Q&A: IO biology, trial design, and bispecific rationale

In the Q&A, Blum asked why PD-1 inhibitors have achieved broader activity than many newer IO agents. Ophir said PD-1 responders often have baseline inflammation and T cells in the tumor microenvironment, and that patients whose tumors are not “prone to respond to IO” often do not benefit even from combinations. He noted TIGIT showed activity in randomized studies but not enough to succeed in phase III, while LAG-3 achieved approval in melanoma with a “properly designed trial.”

Blum also asked whether TIGIT programs may have failed due to study design. Ophir pointed to “Fc-active TIGIT” antibodies as a factor, arguing that safety issues and discontinuation rates could erode modest efficacy. He said factors such as drug format, combinations, and trial design are “critically important,” and noted that some AstraZeneca phase III trials include head-to-head comparisons versus Keytruda and selection by PD-L1 status.

On Compugen’s decision to study COM701 in platinum-sensitive maintenance rather than the more common path from platinum-resistant disease, Ophir said the company wanted to move earlier to patients with a less compromised immune system and lower tumor burden after chemotherapy, describing it as giving COM701 “the opportunity” to extend responses given its safety profile.

Blum asked why AstraZeneca pursued a bispecific rather than combining separate PD-1 and TIGIT agents. Ophir said cooperative binding may improve activity versus two-drug combinations and also can simplify clinical strategy, adding that safety “until now seems quite similar to PD-1 blockers alone.” He cited trial examples where rilvegostomig is used as an IO backbone in combinations, including comparisons of rilvegostomig plus an ADC versus Keytruda.

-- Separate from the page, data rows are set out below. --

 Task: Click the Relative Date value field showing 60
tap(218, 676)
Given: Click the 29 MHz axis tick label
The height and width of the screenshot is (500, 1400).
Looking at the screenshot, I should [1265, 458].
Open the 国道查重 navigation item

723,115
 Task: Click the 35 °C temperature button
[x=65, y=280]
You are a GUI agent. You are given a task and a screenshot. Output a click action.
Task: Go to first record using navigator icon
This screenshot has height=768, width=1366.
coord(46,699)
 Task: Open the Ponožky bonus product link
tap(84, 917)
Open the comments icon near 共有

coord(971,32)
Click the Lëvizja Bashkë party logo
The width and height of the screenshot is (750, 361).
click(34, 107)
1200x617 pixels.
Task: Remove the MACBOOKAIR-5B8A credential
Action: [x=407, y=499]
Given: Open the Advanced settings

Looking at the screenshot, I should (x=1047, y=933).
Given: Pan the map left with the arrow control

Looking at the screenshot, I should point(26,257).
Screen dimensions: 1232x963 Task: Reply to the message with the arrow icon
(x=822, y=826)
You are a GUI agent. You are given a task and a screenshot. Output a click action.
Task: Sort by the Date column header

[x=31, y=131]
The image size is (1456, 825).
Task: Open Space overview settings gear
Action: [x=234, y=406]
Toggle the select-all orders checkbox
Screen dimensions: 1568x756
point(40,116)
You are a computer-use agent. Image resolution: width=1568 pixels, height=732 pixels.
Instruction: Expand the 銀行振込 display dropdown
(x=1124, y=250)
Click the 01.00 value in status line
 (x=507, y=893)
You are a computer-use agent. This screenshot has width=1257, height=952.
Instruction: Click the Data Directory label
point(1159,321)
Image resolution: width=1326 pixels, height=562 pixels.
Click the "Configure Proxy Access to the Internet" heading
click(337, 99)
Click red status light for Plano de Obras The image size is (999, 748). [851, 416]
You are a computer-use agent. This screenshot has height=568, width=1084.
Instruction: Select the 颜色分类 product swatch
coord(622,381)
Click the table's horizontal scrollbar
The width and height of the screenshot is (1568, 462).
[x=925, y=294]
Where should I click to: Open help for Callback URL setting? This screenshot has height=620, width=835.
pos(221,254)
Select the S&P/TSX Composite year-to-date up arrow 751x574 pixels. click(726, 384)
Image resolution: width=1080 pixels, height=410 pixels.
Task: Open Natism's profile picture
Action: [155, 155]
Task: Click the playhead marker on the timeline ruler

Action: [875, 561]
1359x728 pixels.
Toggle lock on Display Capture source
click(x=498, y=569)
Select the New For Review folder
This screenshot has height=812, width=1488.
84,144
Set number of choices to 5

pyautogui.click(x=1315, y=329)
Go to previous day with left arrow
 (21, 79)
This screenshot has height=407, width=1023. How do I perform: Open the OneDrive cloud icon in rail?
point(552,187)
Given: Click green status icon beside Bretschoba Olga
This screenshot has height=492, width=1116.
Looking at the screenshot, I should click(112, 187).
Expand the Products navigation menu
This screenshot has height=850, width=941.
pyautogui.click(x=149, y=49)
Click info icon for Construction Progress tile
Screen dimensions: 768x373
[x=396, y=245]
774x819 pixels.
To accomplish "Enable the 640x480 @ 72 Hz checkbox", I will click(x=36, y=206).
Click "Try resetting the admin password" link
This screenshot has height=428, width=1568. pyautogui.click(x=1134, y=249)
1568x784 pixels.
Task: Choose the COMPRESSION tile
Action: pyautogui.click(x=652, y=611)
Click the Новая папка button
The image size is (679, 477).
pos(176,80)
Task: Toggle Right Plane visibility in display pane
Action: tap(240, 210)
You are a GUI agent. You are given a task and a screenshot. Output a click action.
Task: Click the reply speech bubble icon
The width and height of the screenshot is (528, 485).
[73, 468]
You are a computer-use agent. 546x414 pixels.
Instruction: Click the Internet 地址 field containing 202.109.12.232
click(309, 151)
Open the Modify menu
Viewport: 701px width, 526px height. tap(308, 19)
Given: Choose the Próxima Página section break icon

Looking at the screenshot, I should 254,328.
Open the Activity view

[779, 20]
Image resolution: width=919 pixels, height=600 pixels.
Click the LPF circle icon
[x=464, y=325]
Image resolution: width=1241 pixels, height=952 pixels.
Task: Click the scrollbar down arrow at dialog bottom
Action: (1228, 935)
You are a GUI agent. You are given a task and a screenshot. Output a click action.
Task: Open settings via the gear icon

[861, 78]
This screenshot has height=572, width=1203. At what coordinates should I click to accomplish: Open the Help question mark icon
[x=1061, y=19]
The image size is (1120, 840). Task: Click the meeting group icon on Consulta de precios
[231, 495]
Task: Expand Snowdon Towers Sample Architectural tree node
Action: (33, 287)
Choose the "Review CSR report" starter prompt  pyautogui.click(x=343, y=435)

Ophir closed by reiterating Compugen’s intent to use its computational platform and financial resources to expand its pipeline while its partnered programs advance toward potential later-stage outcomes.

About Compugen NASDAQ: CGEN

Compugen Ltd. NASDAQ: CGEN is a clinical-stage therapeutic discovery company that leverages proprietary computational discovery platforms to identify novel immuno-oncology targets and biomarkers. The company combines large-scale biological datasets with machine learning algorithms to generate and validate new therapeutic and diagnostic candidates. Founded in 1993 and headquartered in Tel Aviv, Israel, Compugen also maintains a presence in the United States to support its clinical development and commercial collaborations.

Compugen's predictive discovery engine scans complex biological systems in silico to reveal previously unrecognized pathways and immune checkpoints involved in cancer progression.